--- TASK INPUT ---
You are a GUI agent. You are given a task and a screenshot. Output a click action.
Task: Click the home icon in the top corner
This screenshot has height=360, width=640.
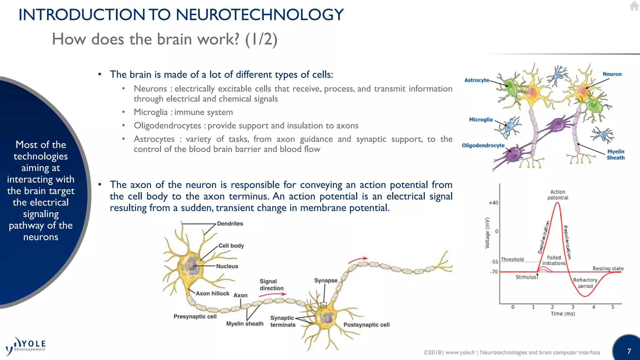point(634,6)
---
--- TASK INPUT ---
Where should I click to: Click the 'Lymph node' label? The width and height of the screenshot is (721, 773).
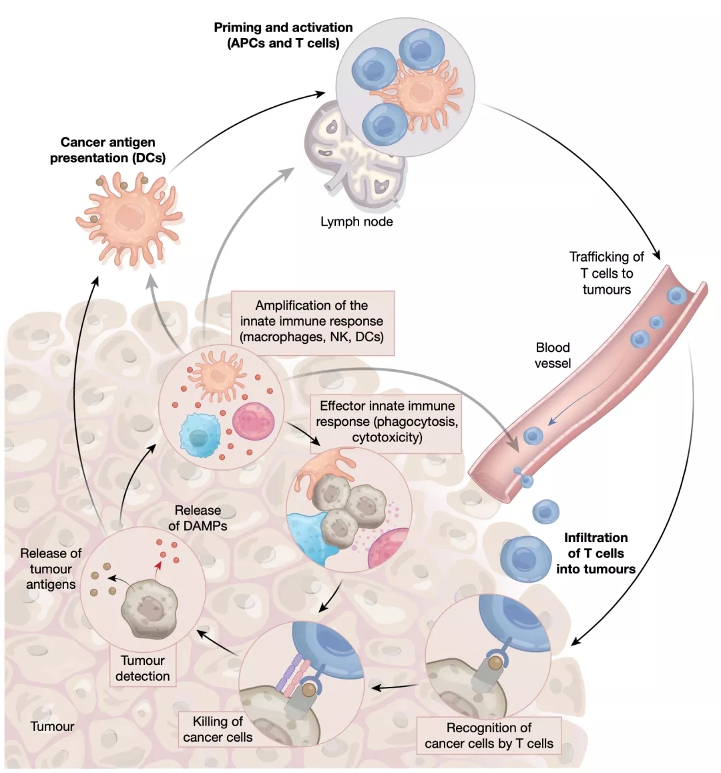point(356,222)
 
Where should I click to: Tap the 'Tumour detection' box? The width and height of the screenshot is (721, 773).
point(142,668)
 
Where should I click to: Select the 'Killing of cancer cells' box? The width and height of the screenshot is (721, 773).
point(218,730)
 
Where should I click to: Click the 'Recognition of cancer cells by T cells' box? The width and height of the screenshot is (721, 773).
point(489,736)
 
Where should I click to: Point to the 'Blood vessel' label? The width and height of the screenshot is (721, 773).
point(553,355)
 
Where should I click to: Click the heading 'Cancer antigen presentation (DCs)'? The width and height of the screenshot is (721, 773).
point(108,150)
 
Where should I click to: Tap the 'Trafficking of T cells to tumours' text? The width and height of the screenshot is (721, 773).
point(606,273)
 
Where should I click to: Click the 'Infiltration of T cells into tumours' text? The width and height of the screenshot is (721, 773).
---
REQUIRED WORK.
Repeat, exactly as they stand above, the lines from the line with "Where should I click to: Point" to the line with "Where should I click to: Click the 'Infiltration", both lines included.

RESULT.
Where should I click to: Point to the 'Blood vessel' label? The width and height of the screenshot is (721, 773).
point(553,355)
 
Where should I click to: Click the heading 'Cancer antigen presentation (DCs)'? The width and height of the screenshot is (721, 773).
point(108,150)
 
Where should I click to: Tap the 'Trafficking of T cells to tumours' text? The width and height of the screenshot is (721, 773).
point(606,273)
 
Where should I click to: Click the 'Infiltration of T cells into tumours' text? The width and height of the screenshot is (721, 773).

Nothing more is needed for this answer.